Sudheer Matta, vice president of Product Management at Juniper, explained that Juniper now tracks coverage and capacity for every user, every minute. Its Mist AI is “measuring user experience. It’s not old-school controllers trying to figure out if APs [access points] can hear each other,” Matta said.
That makes so much sense. After all, the goal of the network is to serve the end users, and that can be easily forgotten in the jungle of routers, switches, VLANs, cabling … and the list of managed devices goes on. Making user experience the new benchmark is the best way to keep them—and by extension, your IT staff—happy.

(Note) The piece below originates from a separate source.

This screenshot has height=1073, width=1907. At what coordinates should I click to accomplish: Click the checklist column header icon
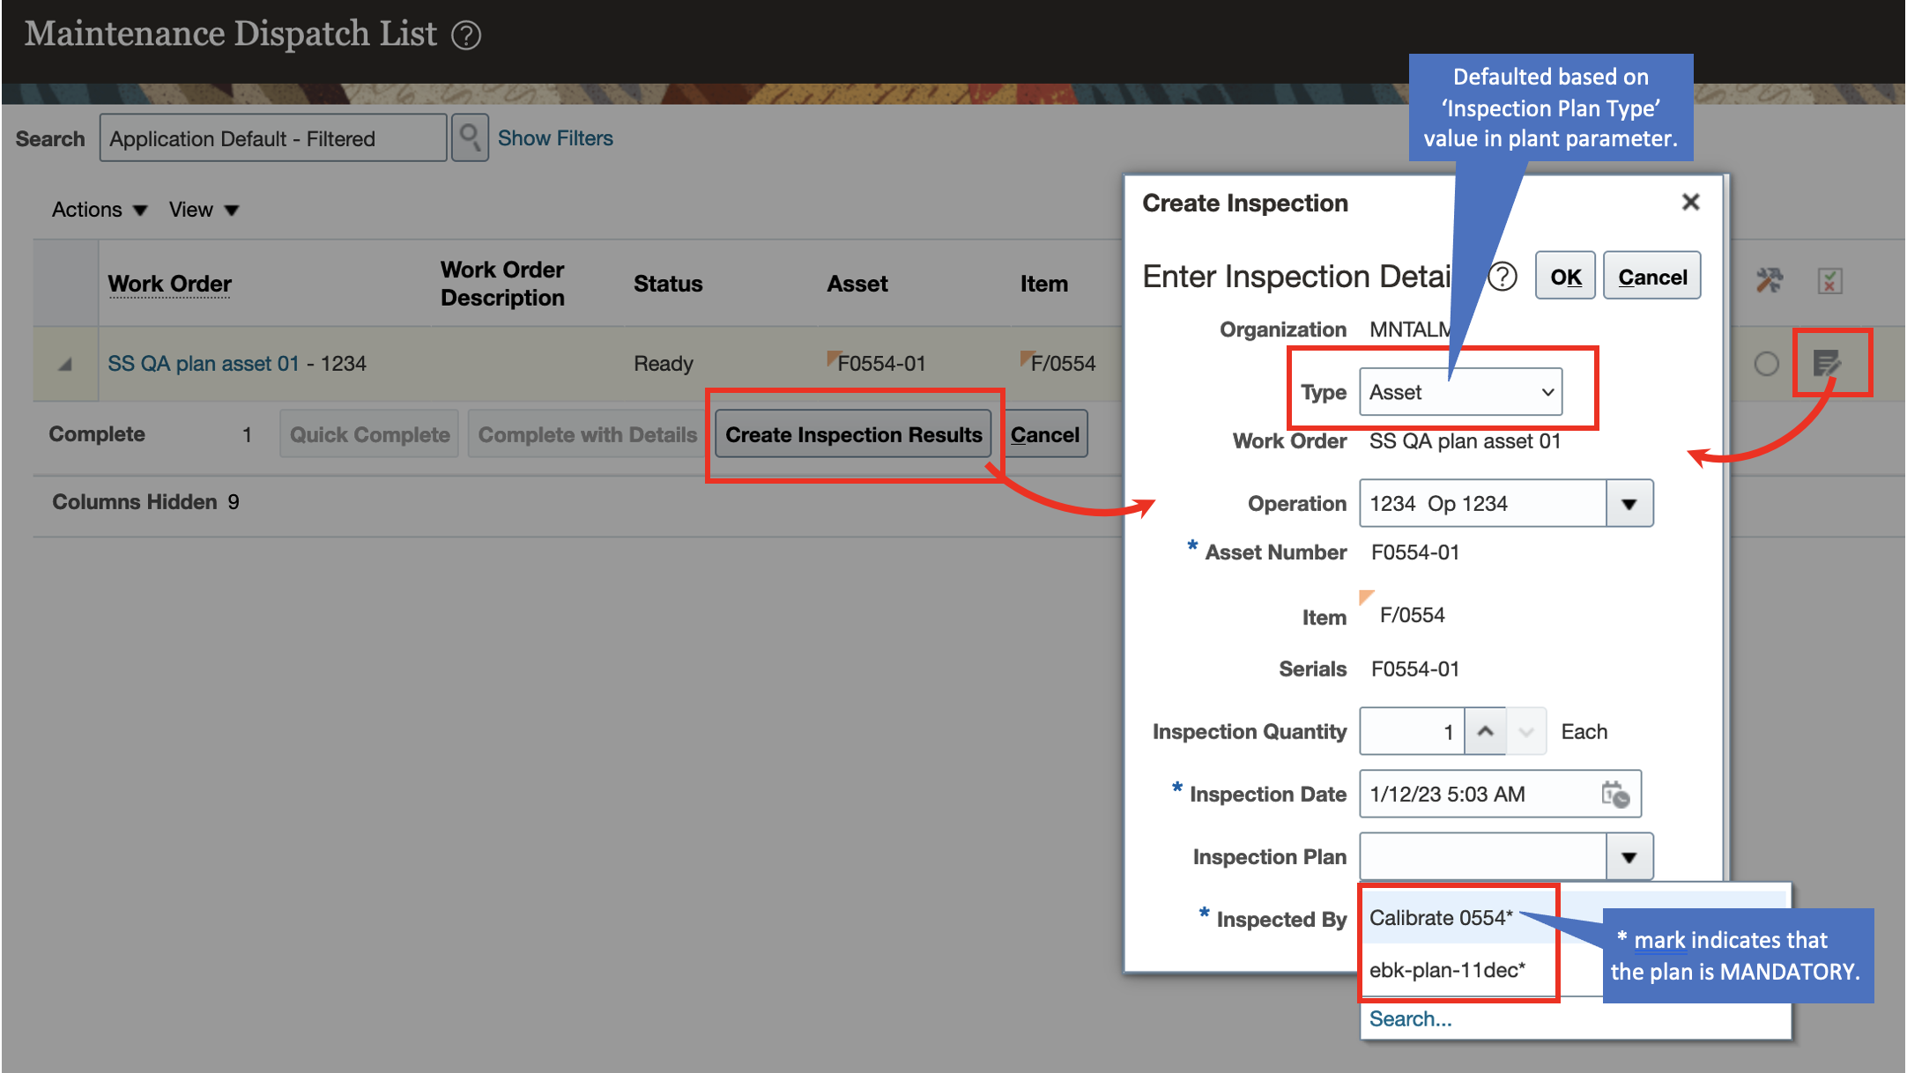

User experience is measured in four categories—three network variables and one device variable—as shown in Figure 2:
- Device capability
- Network issues
Figure 2 reveals that a user’s having trouble with the 100Mbps network. But which of the issue categories is to blame? That’s where troubleshooting can become a quagmire—and remember, this is for a single user among potentially hundreds or thousands or even more. Here, the user experience-focused metrics led to a quick determination that capacity was the culprit.
These are needle-in-a-haystack problems that are surfaced based on the point of view of the user, not network uptime. For me, it was a “eureka!” type of moment.
Keeping all that information sorted and simplified is the job of the Marvis dashboard, which you can see an example of in Figure 3. Matta calls it “the cup of coffee” view, because at a glance, it shows you how many network issues exist, along with roughly where they are. In this case, the admin would have 22 potential trouble spots to look through. As with any network, the issues are usually fairly typical things like:
- Bad cables
- Bad WAN uplinks
- Missing VLANs
- DHCP failures
- Failed health checks
But Juniper discovers them in a different way with Mist AI, working from the user inward, rather than from the infrastructure outward. Since Mist is a single AI engine and single cloud that can span the wired, wireless, and SD-WAN domains, it works fast and efficiently—no jumble of disparate systems trying to talk to each other and share information.
How well does it work? Matta mentioned a large customer that has millions of devices simultaneously connected on a single dashboard via a single cloud. That’s a testimony to Juniper’s ability to scale.
With that kind of scale, you would think it’s easy to miss or overlook situations. Not so, according to Juniper’s own dogfooding stats. Juniper Enterprise has about 50,000 Ethernet ports, Matta said, and after applying Mist AI, it found 19 ports with bad cables. That’s 19 out of 50,000, indicating how efficient the AI is.
Finding things like bad cables can be the bane of such large environments. They’re exactly the kinds of issues that can sorely vex admins, as they spend time tracking down anomalies instead of doing more productive work.
Juniper is doing some very cool things with networks, and its application of AI into monitoring operations has been smartly done. But it’s the new way of looking at those ops through the lens of user experience that makes it … dare we say … a game-changer.